Pete Rose

May 11, 2011
For Pete Rose you could probably fill a few books on the accolades of his playing career. He had 4,256 hits, made 17 All-Star teams,1963 NL Rookie of the Year,1973 NL MVP. There are many more achievements on the field that we could go on all day about. But that’s not why he’s not in the Baseball Hall of Fame. He’s not in because he knowingly bet on baseball. But he also added to his problems by not coming clean sooner. But he’s made the necessary strides to get into the Baseball Hall of Fame based on the way he has conducted himself in the past seven years since his admission. Here’s an example of the way he has conducted himself in this interview. “What was it like apologizing to Bench? It was emotional. Johnny has the ability to say things that make you feel good. But he also tells you what he thinks of what you did at the same time. He said I appreciate your phone call even though it was late, real late. I’d taken away from him when he’d been elected to the Hall of Fame and I was under investigation ( for gambling on baseball). Of everybody he has the right to be the maddest. I apologized because I know that.” (Erardi) That’s what Pete Rose has become, a remorseful man trying to make up for the transgressions that he never apologized for before.
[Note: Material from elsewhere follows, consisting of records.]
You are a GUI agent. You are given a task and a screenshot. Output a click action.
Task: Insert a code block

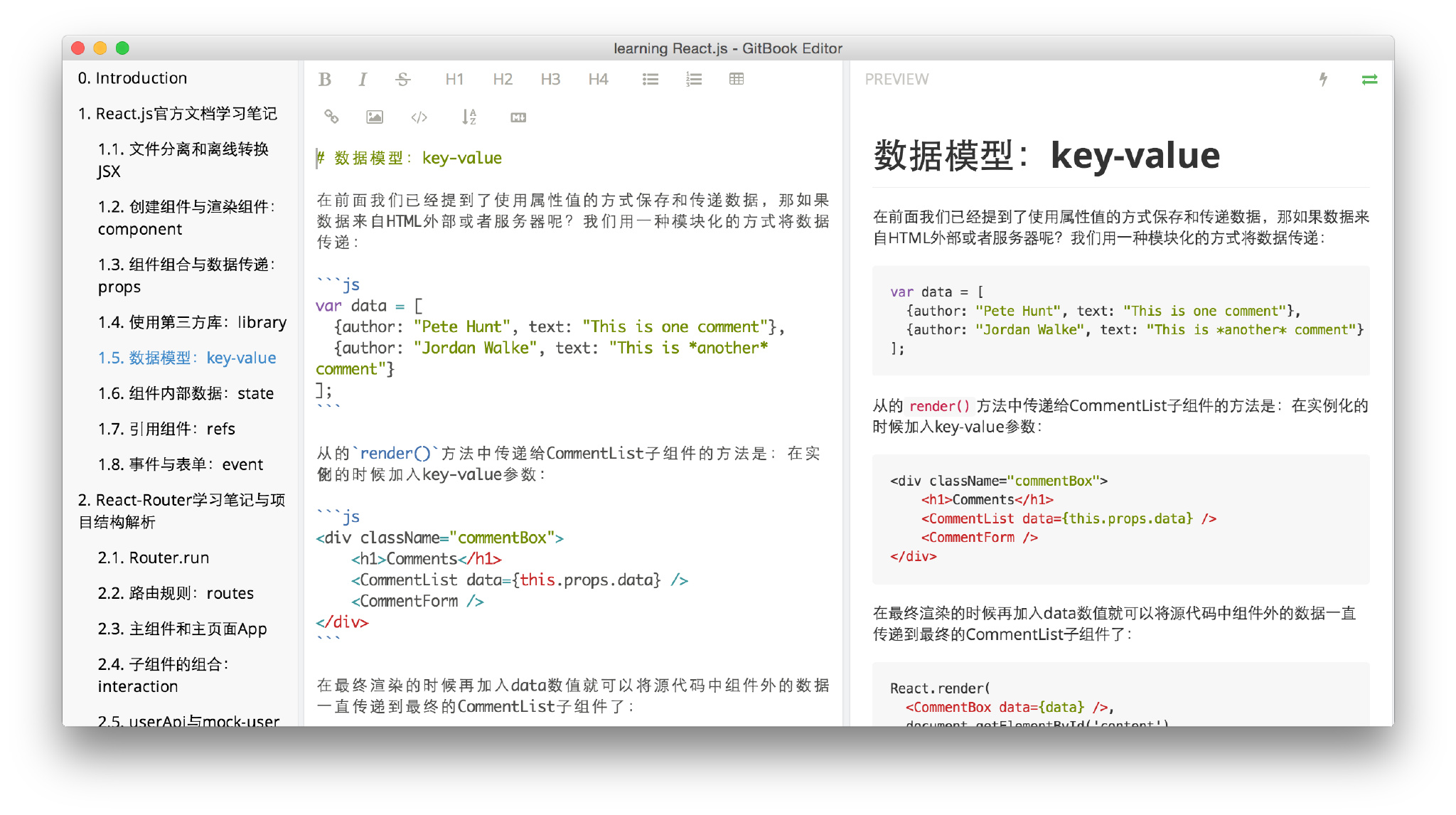coord(419,117)
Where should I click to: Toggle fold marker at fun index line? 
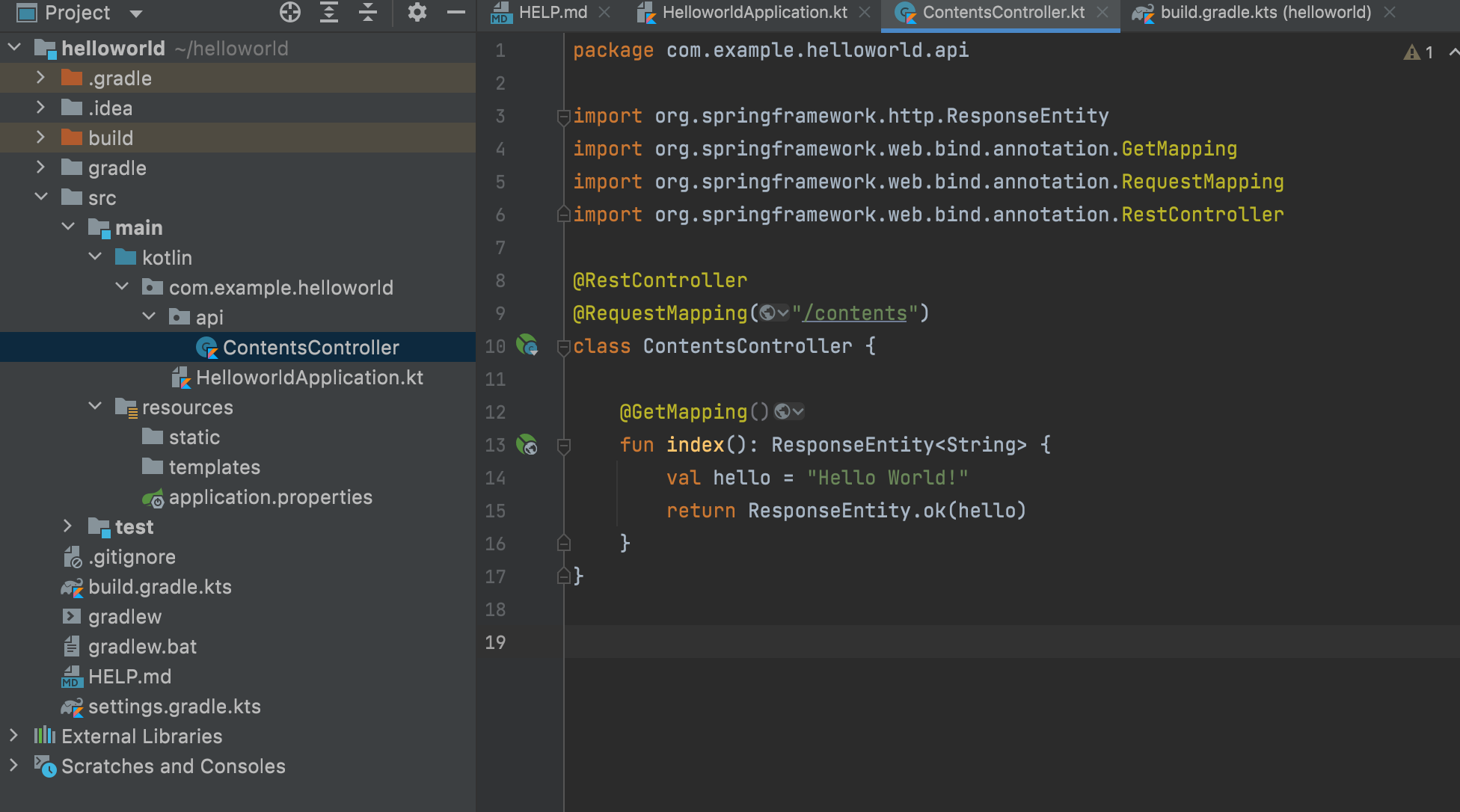564,446
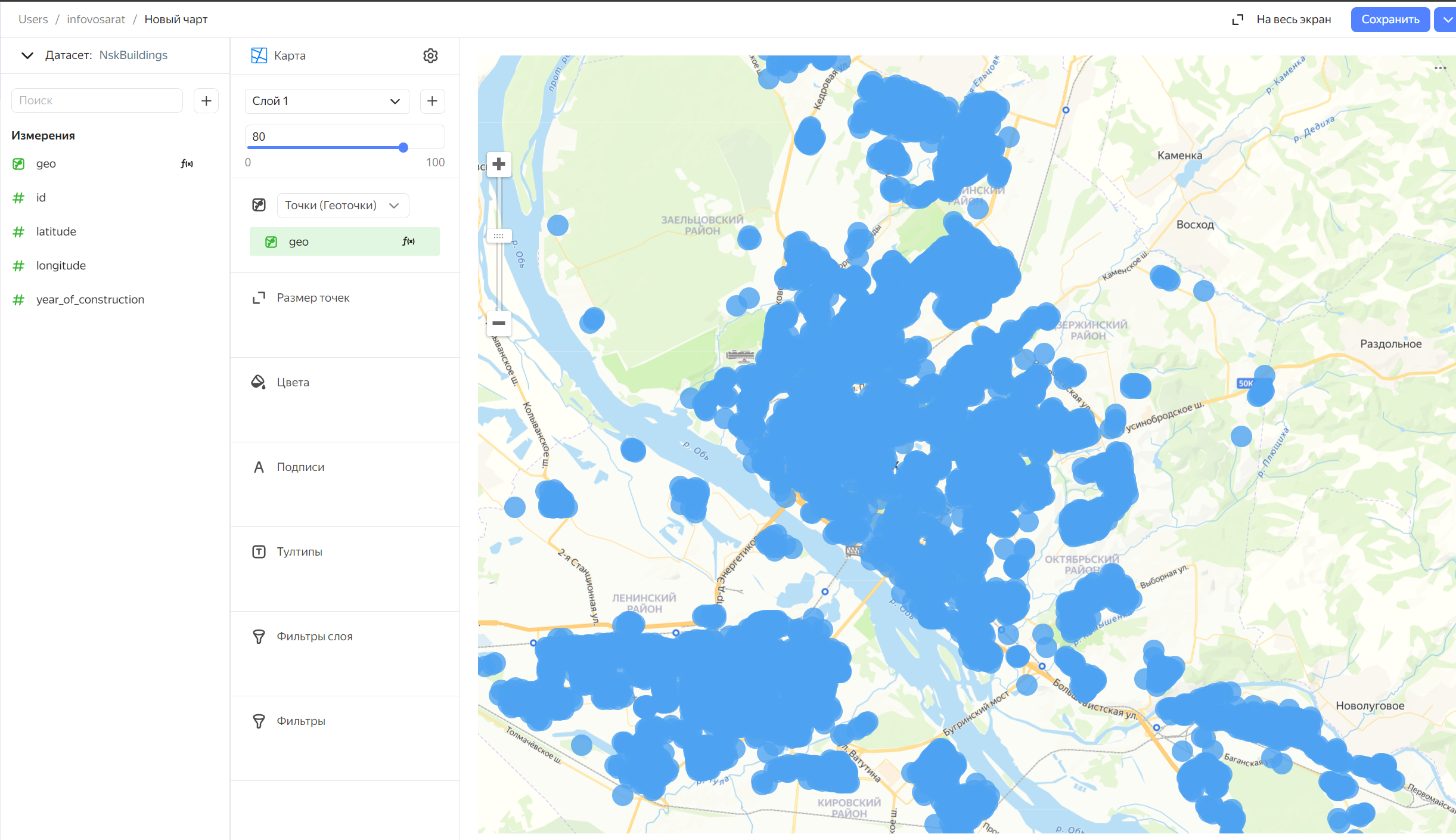Click plus icon to add field
The height and width of the screenshot is (840, 1456).
[x=206, y=101]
He never would’ve done that before 2004. Here is another interview done in the past year with Pete Rose. “ I understand what it takes to get into the Hall of Fame. I also understand how I screwed it up.”(Rose takes responsibility) I don’t know if he is doing this to make up for lost time or to really try to get into the Hall of Fame. But in the years prior he wouldn’t have said that he made a mistake or saying he understands what it takes to get into the Hall of Fame. Because he made it seem like he was already in.

In 2004 after 15 years of denying betting on baseball, Pete Rose came clean. In the 7 years since then Pete Rose has taken the necessary strides to get in baseball’s Hall of Fame. He has even apologized to many former teammates, most notably Johnny Bench. He’s be 70 and he has done all he can now and Pete Rose deserves to be in baseball’s Hall of Fame.